New study highlights human rights issues associated to infrastructure investment

Between 2008 and 2014, the Banco Nacional de Desenvolvimento Econômico e Social (BNDES), Brazil’s leading development finance institution, disbursed more than Brazilian Reals 654 billion. Of that total, approximately Brazilian Reals 289 billion (44 per cent) was earmarked for infrastructure, logistics and energy, considered strategic areas underpinning Brazil’s chosen model of economic growth, which rests on large-scale exports of agricultural and mining commodities.

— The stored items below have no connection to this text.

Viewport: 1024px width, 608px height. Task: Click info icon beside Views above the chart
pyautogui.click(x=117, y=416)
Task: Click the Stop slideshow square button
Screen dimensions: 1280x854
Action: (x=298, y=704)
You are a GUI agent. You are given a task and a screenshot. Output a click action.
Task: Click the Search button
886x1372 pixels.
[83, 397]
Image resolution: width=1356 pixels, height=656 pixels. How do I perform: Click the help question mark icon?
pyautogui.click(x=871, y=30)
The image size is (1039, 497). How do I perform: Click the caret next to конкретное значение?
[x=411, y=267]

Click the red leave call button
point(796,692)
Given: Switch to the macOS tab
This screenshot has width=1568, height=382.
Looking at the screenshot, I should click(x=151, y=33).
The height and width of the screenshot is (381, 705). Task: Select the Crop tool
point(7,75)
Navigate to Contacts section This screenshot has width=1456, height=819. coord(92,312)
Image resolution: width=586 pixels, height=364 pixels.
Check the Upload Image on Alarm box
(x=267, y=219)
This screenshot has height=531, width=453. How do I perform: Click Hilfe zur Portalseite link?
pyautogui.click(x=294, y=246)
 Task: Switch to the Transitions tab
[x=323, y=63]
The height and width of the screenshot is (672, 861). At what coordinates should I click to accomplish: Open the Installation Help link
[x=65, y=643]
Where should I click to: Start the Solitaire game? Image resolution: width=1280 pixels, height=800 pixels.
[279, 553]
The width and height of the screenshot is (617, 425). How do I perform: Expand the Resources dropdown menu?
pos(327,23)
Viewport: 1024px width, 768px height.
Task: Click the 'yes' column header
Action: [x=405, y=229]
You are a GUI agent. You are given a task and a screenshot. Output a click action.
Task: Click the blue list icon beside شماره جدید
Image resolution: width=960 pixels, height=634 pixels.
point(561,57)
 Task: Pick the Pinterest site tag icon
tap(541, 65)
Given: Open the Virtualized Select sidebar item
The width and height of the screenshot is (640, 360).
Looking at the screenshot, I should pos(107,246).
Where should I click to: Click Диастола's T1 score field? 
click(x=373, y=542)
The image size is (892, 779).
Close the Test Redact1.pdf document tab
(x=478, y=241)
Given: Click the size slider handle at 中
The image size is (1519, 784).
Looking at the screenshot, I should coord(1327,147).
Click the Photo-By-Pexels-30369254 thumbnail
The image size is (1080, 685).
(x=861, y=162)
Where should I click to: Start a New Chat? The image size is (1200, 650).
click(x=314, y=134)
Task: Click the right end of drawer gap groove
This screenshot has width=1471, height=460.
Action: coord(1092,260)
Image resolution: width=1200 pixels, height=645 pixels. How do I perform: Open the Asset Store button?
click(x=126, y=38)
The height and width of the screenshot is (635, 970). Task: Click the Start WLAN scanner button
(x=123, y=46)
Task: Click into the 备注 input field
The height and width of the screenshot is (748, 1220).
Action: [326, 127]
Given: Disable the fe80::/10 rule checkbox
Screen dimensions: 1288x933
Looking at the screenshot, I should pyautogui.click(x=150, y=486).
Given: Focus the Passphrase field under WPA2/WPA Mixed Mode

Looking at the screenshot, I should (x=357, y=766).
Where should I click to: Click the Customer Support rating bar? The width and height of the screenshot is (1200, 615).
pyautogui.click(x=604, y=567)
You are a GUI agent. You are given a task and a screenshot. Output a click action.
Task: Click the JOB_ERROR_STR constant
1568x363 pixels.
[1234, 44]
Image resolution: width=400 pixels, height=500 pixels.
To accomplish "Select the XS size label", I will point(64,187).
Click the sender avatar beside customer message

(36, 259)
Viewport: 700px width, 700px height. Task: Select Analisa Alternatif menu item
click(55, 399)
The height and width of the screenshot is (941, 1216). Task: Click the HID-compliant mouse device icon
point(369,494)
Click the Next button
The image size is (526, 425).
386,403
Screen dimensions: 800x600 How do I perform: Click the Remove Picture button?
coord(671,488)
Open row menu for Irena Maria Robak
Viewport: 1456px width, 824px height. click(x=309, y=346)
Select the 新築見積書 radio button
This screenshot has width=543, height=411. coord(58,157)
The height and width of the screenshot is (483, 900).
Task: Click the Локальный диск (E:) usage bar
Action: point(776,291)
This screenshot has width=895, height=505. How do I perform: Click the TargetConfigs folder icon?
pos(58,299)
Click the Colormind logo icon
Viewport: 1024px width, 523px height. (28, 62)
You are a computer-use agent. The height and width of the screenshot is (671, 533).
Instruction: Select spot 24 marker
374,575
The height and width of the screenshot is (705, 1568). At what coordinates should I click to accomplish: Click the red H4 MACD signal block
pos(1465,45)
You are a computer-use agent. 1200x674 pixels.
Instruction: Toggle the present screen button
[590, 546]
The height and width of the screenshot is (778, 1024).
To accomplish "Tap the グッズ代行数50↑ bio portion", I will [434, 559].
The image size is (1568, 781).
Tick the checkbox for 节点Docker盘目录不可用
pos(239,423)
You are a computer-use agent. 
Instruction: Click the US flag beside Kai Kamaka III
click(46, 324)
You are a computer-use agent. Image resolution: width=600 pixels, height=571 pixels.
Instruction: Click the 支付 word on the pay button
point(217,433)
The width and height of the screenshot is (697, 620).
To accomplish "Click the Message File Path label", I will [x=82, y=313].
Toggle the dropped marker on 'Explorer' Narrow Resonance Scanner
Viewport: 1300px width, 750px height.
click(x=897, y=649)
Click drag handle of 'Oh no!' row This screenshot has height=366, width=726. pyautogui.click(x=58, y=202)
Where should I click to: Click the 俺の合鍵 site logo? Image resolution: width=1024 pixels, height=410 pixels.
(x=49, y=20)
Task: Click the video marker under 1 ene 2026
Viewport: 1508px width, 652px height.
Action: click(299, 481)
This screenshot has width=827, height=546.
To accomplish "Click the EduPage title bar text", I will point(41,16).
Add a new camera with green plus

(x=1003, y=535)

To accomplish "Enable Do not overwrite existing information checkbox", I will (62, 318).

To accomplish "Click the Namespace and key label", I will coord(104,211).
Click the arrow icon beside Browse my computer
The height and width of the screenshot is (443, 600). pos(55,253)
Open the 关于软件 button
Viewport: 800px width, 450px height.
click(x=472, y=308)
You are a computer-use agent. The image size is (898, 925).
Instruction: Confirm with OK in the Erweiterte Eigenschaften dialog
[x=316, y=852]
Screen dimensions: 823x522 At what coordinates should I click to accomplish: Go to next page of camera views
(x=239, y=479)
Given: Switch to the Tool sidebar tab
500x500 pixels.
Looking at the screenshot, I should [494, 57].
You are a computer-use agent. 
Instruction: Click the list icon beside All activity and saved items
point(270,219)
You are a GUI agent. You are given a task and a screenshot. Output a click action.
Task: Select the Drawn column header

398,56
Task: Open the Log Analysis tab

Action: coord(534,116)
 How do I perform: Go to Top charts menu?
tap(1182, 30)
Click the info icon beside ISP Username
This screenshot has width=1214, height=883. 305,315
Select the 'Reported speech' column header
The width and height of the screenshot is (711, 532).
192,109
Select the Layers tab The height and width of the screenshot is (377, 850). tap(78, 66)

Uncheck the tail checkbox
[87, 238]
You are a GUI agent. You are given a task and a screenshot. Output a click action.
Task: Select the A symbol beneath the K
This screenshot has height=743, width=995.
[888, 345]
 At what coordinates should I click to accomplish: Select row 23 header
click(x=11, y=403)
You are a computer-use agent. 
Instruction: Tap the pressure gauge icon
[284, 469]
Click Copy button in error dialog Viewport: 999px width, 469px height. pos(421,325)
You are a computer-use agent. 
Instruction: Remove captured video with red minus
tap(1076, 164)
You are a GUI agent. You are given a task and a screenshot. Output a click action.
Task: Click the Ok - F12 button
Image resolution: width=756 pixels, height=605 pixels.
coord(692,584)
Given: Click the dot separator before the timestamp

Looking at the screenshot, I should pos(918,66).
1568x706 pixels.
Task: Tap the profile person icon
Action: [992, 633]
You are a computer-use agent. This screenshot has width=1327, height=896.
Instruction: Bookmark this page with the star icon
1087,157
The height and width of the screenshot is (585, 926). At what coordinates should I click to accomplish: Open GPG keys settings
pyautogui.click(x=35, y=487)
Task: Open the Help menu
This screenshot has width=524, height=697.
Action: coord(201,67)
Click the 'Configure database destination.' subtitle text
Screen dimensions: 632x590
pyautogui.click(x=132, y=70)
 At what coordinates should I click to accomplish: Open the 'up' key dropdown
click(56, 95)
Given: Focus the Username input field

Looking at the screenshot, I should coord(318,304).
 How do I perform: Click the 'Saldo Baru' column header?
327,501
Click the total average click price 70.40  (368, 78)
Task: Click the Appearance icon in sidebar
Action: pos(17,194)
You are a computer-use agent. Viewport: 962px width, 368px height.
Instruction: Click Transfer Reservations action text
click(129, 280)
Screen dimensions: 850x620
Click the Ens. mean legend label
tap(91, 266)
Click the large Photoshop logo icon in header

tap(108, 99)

The BNDES holds a larger portfolio than multilateral institutions including the World Bank and the Inter-American Development Bank. What is more, in recent years, it has taken on a leading role – much to the benefit of major Brazilian corporations – as one of the main funders of infrastructure projects in Latin America, especially as framed by the Initiative for the Integration of Regional Infrastructure in South America (IIRSA), managed by the Union of South American Nations (UNASUR). It has also been particularly important in Brazilian corporations’ expansion into Africa and the United States, by promoting a policy of ‘national champions’ – that is, large Brazilian companies are internationalised as part of an explicit strategy to make them dominant in their respective industries.

The infrastructure, logistics and energy projects financed by the BNDES on Brazilian soil, are the platform for commodity exports such as oil, iron ore, bauxite, soya, sugar and ethanol, as well as agricultural and livestock products such as beef, pork, paper and cellulose, rubber and so on. Accordingly, the priority has been to build or expand highways, railways, ports and airports, logistics corridors and major hydroelectric facilities (prominently mega-projects such as the Belo Monte hydroelectric facility, which will be the world’s third largest in installed capacity, second only to Three Gorges and Itaipú).

Projects built with BNDES funding cause multiple social and environmental impacts, leading organisations and social movements, religious groups, artists and intellectuals from Brazil and around the world to declare their opposition to the introduction of a model of development that yields dubious benefits to the Brazilian people, while causing evident and demonstrable harm to delicate ecosystems and traditional peoples.

new study released by IBASE examines in depth the areas where the BNDES has invested in recent years, highlighting the issues raised by the hegemonic, agro-mineral exporting model of development. It also identifies the chief corporate groups that benefit from the abundant public funds channelled by the bank, in an endeavour to publicise both the amounts involved in implementing such projects and the winners in this risk-laden proposal to pursue growth at the cost of social and environmental deterioration and external dependence. The study was conducted on the basis of information released by the BNDES itself about its operations from 2008 to the first quarter of 2014.

Brazilian Institute of Social and Economic Analysis (IBASE).